Time and Space Complexity Analysis

  • Time Complexity:

    • Building the frequency map will take O(N), where N is the number of elements in the array.
    • Building the heap takes O(N log k) due to the insertion of elements.
    • Overall complexity: O(N log k).
  • Space Complexity:

    • Space used by the frequency map is O(N).
    • Space used by the heap is O(k).
    • Overall complexity: O(N + k).

Common Mistakes to Avoid

  1. Ignoring duplicates: Ensure to account for the frequency of elements and not just their unique occurrences.
  2. Heap Size Management: Ensure the heap never exceeds k elements, as this could lead to incorrect results and higher complexity.

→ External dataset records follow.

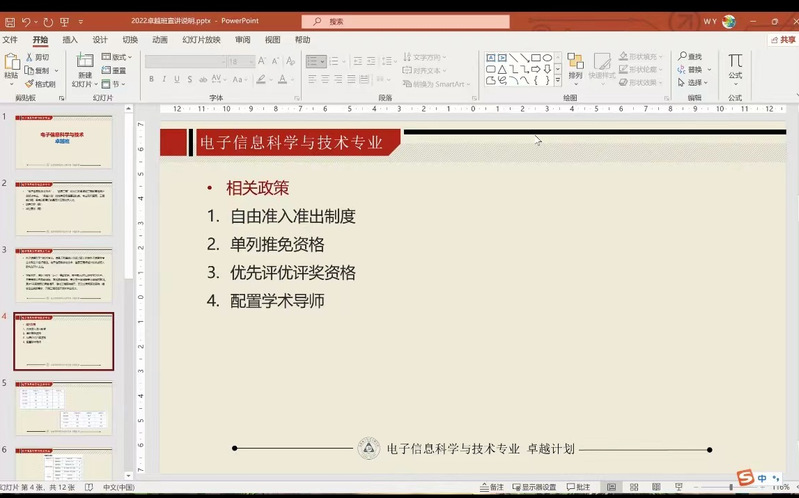Viewport: 799px width, 498px height.
Task: Switch to the Slide Show tab
Action: click(x=201, y=40)
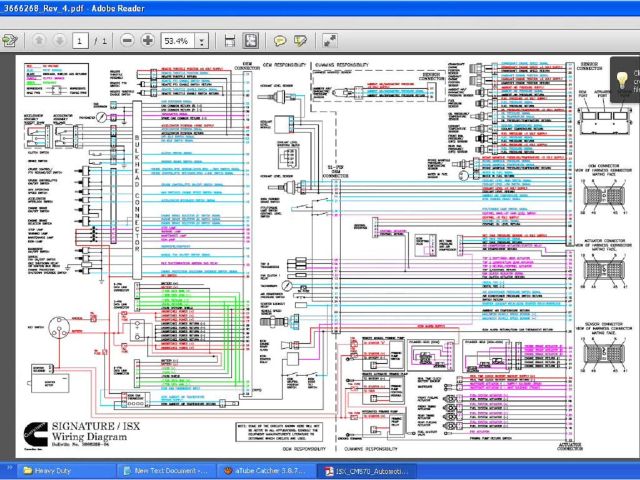The height and width of the screenshot is (480, 640).
Task: Select the highlight text tool
Action: [x=300, y=41]
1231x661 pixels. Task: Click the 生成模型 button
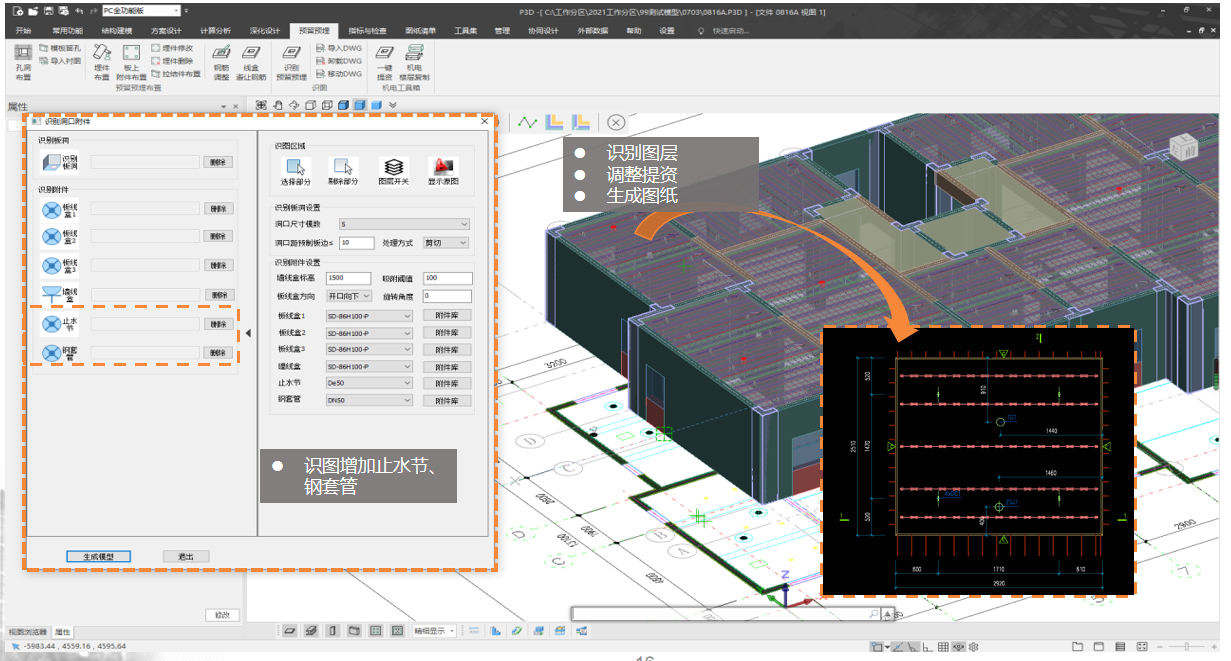coord(98,556)
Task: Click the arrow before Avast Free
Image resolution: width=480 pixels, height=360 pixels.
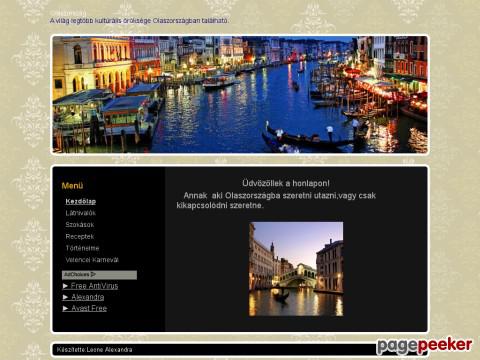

Similar Problems on LeetCode

  1. Find K Pairs with Smallest Sums (LeetCode 373)
  2. K Closest Points to Origin (LeetCode 973)
  3. Kth Largest Element in an Array (LeetCode 215)

Additional Resources and References

This article should equip you with a holistic understanding of solving the "Top K Frequent Elements" problem using heaps efficiently in both C++ and Java while avoiding common pitfalls.